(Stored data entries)
▼
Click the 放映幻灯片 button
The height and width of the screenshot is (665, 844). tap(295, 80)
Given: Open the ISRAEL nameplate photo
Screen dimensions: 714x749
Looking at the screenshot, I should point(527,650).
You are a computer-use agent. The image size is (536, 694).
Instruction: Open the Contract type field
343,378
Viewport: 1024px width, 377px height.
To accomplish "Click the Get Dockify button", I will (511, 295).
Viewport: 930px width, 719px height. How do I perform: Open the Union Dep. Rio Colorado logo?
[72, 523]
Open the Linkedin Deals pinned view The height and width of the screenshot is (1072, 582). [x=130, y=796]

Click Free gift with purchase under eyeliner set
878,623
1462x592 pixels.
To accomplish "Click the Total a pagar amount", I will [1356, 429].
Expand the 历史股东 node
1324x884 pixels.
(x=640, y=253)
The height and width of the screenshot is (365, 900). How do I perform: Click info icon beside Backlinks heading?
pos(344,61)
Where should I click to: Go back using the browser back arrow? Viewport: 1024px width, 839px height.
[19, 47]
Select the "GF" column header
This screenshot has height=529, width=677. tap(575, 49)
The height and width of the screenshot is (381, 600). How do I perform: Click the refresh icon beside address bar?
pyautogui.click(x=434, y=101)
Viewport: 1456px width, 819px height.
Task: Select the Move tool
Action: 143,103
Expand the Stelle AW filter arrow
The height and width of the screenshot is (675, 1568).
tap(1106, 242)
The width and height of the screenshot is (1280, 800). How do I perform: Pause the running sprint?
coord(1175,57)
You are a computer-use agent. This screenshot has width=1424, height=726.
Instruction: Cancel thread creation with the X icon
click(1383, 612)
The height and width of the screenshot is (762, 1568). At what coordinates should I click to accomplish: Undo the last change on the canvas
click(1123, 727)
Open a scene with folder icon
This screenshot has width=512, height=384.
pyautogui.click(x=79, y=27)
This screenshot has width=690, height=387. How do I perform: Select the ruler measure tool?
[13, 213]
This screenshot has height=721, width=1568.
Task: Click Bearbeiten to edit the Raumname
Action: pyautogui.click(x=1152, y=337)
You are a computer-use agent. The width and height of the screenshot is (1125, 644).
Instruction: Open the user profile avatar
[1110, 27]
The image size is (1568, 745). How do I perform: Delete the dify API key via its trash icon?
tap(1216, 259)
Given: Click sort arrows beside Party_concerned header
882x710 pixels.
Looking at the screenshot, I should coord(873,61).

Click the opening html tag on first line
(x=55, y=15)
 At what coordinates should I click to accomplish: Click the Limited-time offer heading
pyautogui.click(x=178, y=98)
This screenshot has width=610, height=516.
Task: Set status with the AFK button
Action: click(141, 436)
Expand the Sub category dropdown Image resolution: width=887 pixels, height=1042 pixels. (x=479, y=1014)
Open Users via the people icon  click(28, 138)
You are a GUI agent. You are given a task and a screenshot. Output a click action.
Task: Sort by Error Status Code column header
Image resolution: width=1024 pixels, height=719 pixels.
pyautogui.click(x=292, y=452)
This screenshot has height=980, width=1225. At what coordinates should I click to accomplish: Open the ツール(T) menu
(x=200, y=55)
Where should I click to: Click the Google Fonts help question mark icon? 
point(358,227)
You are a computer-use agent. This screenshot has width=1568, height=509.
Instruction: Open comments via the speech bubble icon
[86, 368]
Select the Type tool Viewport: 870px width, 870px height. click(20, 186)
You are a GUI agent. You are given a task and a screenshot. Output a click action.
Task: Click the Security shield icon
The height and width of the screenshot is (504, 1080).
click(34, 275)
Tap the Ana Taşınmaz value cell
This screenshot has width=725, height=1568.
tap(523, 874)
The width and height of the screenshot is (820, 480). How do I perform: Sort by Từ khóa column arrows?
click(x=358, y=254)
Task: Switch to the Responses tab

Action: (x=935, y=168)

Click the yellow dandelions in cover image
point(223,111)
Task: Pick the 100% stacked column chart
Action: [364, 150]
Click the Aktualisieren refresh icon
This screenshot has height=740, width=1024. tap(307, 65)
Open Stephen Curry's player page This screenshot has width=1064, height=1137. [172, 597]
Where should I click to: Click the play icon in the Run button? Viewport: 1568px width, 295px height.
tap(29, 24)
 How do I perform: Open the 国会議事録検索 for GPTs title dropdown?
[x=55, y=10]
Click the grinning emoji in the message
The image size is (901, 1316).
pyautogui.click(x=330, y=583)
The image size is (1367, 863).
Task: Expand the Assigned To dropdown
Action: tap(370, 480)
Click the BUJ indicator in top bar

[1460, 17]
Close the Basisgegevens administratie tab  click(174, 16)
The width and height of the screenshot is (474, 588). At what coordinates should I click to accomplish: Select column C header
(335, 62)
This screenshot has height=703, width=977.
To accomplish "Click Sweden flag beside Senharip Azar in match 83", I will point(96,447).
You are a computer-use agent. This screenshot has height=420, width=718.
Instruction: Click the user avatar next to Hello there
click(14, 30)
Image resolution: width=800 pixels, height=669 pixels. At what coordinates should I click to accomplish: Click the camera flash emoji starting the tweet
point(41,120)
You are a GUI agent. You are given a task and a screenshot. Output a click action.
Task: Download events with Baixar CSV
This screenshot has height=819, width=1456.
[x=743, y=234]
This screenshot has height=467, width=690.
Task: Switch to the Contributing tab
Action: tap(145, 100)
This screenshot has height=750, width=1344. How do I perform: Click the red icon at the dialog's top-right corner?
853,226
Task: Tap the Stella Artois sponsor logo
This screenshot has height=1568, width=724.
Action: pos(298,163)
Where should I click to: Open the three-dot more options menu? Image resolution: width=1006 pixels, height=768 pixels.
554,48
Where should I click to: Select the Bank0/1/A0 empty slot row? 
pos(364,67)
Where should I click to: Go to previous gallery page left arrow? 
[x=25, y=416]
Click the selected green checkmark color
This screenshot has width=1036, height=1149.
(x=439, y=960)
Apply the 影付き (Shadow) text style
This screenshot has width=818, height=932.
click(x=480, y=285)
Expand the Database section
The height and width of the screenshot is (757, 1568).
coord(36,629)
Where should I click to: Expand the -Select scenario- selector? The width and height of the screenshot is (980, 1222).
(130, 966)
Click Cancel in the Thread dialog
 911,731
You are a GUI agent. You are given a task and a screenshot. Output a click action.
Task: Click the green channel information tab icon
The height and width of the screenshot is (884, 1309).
▲
Set down each record above without changing a single word.

Click the 放映幻灯片 button
The height and width of the screenshot is (665, 844). tap(295, 80)
Given: Open the ISRAEL nameplate photo
Screen dimensions: 714x749
Looking at the screenshot, I should point(527,650).
You are a computer-use agent. The image size is (536, 694).
Instruction: Open the Contract type field
343,378
Viewport: 1024px width, 377px height.
To accomplish "Click the Get Dockify button", I will (511, 295).
Viewport: 930px width, 719px height. How do I perform: Open the Union Dep. Rio Colorado logo?
[72, 523]
Open the Linkedin Deals pinned view The height and width of the screenshot is (1072, 582). [x=130, y=796]

Click Free gift with purchase under eyeliner set
878,623
1462x592 pixels.
To accomplish "Click the Total a pagar amount", I will [1356, 429].
Expand the 历史股东 node
1324x884 pixels.
(x=640, y=253)
The height and width of the screenshot is (365, 900). How do I perform: Click info icon beside Backlinks heading?
pos(344,61)
Where should I click to: Go back using the browser back arrow? Viewport: 1024px width, 839px height.
[19, 47]
Select the "GF" column header
This screenshot has height=529, width=677. tap(575, 49)
The height and width of the screenshot is (381, 600). How do I perform: Click the refresh icon beside address bar?
pyautogui.click(x=434, y=101)
Viewport: 1456px width, 819px height.
Task: Select the Move tool
Action: 143,103
Expand the Stelle AW filter arrow
The height and width of the screenshot is (675, 1568).
tap(1106, 242)
The width and height of the screenshot is (1280, 800). How do I perform: Pause the running sprint?
coord(1175,57)
You are a computer-use agent. This screenshot has width=1424, height=726.
Instruction: Cancel thread creation with the X icon
click(1383, 612)
The height and width of the screenshot is (762, 1568). At what coordinates should I click to accomplish: Undo the last change on the canvas
click(1123, 727)
Open a scene with folder icon
This screenshot has width=512, height=384.
pyautogui.click(x=79, y=27)
This screenshot has width=690, height=387. How do I perform: Select the ruler measure tool?
[13, 213]
This screenshot has height=721, width=1568.
Task: Click Bearbeiten to edit the Raumname
Action: pyautogui.click(x=1152, y=337)
You are a computer-use agent. The width and height of the screenshot is (1125, 644).
Instruction: Open the user profile avatar
[1110, 27]
The image size is (1568, 745). How do I perform: Delete the dify API key via its trash icon?
tap(1216, 259)
Given: Click sort arrows beside Party_concerned header
882x710 pixels.
Looking at the screenshot, I should coord(873,61).

Click the opening html tag on first line
(x=55, y=15)
 At what coordinates should I click to accomplish: Click the Limited-time offer heading
pyautogui.click(x=178, y=98)
This screenshot has width=610, height=516.
Task: Set status with the AFK button
Action: click(141, 436)
Expand the Sub category dropdown Image resolution: width=887 pixels, height=1042 pixels. (x=479, y=1014)
Open Users via the people icon  click(28, 138)
You are a GUI agent. You are given a task and a screenshot. Output a click action.
Task: Sort by Error Status Code column header
Image resolution: width=1024 pixels, height=719 pixels.
pyautogui.click(x=292, y=452)
This screenshot has height=980, width=1225. At what coordinates should I click to accomplish: Open the ツール(T) menu
(x=200, y=55)
Where should I click to: Click the Google Fonts help question mark icon? 
point(358,227)
You are a computer-use agent. This screenshot has width=1568, height=509.
Instruction: Open comments via the speech bubble icon
[86, 368]
Select the Type tool Viewport: 870px width, 870px height. click(20, 186)
You are a GUI agent. You are given a task and a screenshot. Output a click action.
Task: Click the Security shield icon
The height and width of the screenshot is (504, 1080).
click(34, 275)
Tap the Ana Taşınmaz value cell
This screenshot has width=725, height=1568.
tap(523, 874)
The width and height of the screenshot is (820, 480). How do I perform: Sort by Từ khóa column arrows?
click(x=358, y=254)
Task: Switch to the Responses tab

Action: (x=935, y=168)

Click the yellow dandelions in cover image
point(223,111)
Task: Pick the 100% stacked column chart
Action: [364, 150]
Click the Aktualisieren refresh icon
This screenshot has height=740, width=1024. tap(307, 65)
Open Stephen Curry's player page This screenshot has width=1064, height=1137. [172, 597]
Where should I click to: Click the play icon in the Run button? Viewport: 1568px width, 295px height.
tap(29, 24)
 How do I perform: Open the 国会議事録検索 for GPTs title dropdown?
[x=55, y=10]
Click the grinning emoji in the message
The image size is (901, 1316).
pyautogui.click(x=330, y=583)
The image size is (1367, 863).
Task: Expand the Assigned To dropdown
Action: tap(370, 480)
Click the BUJ indicator in top bar

[1460, 17]
Close the Basisgegevens administratie tab  click(174, 16)
The width and height of the screenshot is (474, 588). At what coordinates should I click to accomplish: Select column C header
(335, 62)
This screenshot has height=703, width=977.
To accomplish "Click Sweden flag beside Senharip Azar in match 83", I will point(96,447).
You are a computer-use agent. This screenshot has height=420, width=718.
Instruction: Click the user avatar next to Hello there
click(14, 30)
Image resolution: width=800 pixels, height=669 pixels. At what coordinates should I click to accomplish: Click the camera flash emoji starting the tweet
point(41,120)
You are a GUI agent. You are given a task and a screenshot. Output a click action.
Task: Download events with Baixar CSV
This screenshot has height=819, width=1456.
[x=743, y=234]
This screenshot has height=467, width=690.
Task: Switch to the Contributing tab
Action: tap(145, 100)
This screenshot has height=750, width=1344. How do I perform: Click the red icon at the dialog's top-right corner?
853,226
Task: Tap the Stella Artois sponsor logo
This screenshot has height=1568, width=724.
Action: pos(298,163)
Where should I click to: Open the three-dot more options menu? Image resolution: width=1006 pixels, height=768 pixels.
554,48
Where should I click to: Select the Bank0/1/A0 empty slot row? 
pos(364,67)
Where should I click to: Go to previous gallery page left arrow? 
[x=25, y=416]
Click the selected green checkmark color
This screenshot has width=1036, height=1149.
(x=439, y=960)
Apply the 影付き (Shadow) text style
This screenshot has width=818, height=932.
click(x=480, y=285)
Expand the Database section
The height and width of the screenshot is (757, 1568).
coord(36,629)
Where should I click to: Expand the -Select scenario- selector? The width and height of the screenshot is (980, 1222).
(130, 966)
Click Cancel in the Thread dialog
 911,731
You are a GUI agent. You are given a task and a screenshot. Output a click action.
Task: Click the green channel information tab icon
The height and width of the screenshot is (884, 1309).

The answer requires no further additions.